» Stated task:
In the material below, copy everything from the line containing "In order to click on close" down to the line containing "file is located at coordinates (132, 17).", changing "screenshot" to "capture" and leaving the rest unaltered.

» Excerpted data:
====
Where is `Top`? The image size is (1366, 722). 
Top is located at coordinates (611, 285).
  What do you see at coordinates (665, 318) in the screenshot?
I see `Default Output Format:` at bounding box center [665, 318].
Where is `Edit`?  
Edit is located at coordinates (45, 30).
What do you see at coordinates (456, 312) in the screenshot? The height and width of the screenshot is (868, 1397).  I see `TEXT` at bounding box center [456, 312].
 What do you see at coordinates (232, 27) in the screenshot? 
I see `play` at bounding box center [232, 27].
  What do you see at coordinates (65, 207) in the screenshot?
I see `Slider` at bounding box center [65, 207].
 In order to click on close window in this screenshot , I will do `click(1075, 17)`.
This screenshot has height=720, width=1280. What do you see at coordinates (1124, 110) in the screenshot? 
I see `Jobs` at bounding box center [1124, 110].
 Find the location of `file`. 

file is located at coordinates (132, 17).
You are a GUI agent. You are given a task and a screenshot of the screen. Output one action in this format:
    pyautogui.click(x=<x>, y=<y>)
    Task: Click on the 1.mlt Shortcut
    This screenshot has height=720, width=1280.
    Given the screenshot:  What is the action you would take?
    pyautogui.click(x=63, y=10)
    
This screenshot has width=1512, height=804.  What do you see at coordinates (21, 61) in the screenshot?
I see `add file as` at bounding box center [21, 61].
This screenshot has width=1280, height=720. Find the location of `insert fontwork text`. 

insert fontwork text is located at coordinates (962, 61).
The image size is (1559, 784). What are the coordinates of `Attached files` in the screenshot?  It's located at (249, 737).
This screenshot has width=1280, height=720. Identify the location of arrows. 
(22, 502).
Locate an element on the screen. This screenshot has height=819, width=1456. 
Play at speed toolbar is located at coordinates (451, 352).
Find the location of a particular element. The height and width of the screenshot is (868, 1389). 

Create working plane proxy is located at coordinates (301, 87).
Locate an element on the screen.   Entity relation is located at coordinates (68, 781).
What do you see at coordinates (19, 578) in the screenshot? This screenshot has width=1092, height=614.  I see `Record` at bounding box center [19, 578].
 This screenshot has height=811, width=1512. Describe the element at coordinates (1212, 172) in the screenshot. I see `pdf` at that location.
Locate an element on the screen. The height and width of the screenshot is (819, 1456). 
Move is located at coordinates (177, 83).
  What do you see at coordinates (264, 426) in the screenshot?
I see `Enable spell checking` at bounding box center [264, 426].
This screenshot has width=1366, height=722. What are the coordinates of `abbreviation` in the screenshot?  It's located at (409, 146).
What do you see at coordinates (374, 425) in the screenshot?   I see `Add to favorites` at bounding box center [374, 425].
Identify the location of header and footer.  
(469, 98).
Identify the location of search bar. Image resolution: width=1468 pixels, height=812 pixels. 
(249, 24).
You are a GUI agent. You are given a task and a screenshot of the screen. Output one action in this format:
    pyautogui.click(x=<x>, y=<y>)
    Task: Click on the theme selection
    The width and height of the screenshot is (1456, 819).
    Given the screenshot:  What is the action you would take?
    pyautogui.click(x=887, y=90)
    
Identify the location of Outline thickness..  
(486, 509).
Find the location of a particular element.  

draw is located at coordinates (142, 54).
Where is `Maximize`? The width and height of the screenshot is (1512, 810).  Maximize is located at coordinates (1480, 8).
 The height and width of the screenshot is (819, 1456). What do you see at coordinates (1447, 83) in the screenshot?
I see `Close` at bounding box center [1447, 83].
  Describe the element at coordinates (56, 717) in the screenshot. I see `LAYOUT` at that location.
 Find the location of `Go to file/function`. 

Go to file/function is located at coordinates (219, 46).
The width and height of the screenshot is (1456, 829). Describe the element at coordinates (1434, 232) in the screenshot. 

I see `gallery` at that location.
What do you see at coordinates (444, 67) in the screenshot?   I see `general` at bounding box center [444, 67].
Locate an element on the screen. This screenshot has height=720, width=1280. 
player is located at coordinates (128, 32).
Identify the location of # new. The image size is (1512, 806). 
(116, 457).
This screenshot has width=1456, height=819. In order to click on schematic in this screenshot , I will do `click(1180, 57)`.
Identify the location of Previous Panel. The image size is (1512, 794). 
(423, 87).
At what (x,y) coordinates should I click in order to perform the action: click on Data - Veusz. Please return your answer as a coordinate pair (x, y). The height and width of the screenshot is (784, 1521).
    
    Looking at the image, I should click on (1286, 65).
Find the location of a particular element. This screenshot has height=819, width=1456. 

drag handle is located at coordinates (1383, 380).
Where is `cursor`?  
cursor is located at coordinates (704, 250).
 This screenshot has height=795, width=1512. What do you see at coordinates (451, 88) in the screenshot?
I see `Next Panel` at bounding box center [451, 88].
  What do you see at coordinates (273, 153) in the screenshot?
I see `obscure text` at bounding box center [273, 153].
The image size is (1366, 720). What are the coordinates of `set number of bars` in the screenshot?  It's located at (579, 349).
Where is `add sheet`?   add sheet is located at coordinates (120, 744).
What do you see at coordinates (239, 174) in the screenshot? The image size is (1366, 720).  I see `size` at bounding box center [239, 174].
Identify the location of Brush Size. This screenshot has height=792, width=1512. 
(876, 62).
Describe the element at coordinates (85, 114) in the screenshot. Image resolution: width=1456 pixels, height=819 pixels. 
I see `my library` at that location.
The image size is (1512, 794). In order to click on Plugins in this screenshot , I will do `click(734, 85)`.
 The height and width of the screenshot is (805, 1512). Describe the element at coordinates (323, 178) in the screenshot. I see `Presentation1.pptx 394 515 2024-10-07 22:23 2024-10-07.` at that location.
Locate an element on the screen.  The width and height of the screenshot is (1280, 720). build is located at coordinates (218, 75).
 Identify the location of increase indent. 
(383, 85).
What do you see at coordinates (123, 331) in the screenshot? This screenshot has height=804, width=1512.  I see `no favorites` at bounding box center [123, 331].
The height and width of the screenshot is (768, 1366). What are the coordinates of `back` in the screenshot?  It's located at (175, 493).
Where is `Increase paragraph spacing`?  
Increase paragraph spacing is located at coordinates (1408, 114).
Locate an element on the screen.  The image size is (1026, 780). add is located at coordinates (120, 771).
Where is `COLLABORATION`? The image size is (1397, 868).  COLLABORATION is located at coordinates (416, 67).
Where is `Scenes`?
====
» Full answer:
 In order to click on close window in this capture , I will do `click(1075, 17)`.
This capture has height=720, width=1280. What do you see at coordinates (1124, 110) in the capture? 
I see `Jobs` at bounding box center [1124, 110].
 Find the location of `file`. 

file is located at coordinates (132, 17).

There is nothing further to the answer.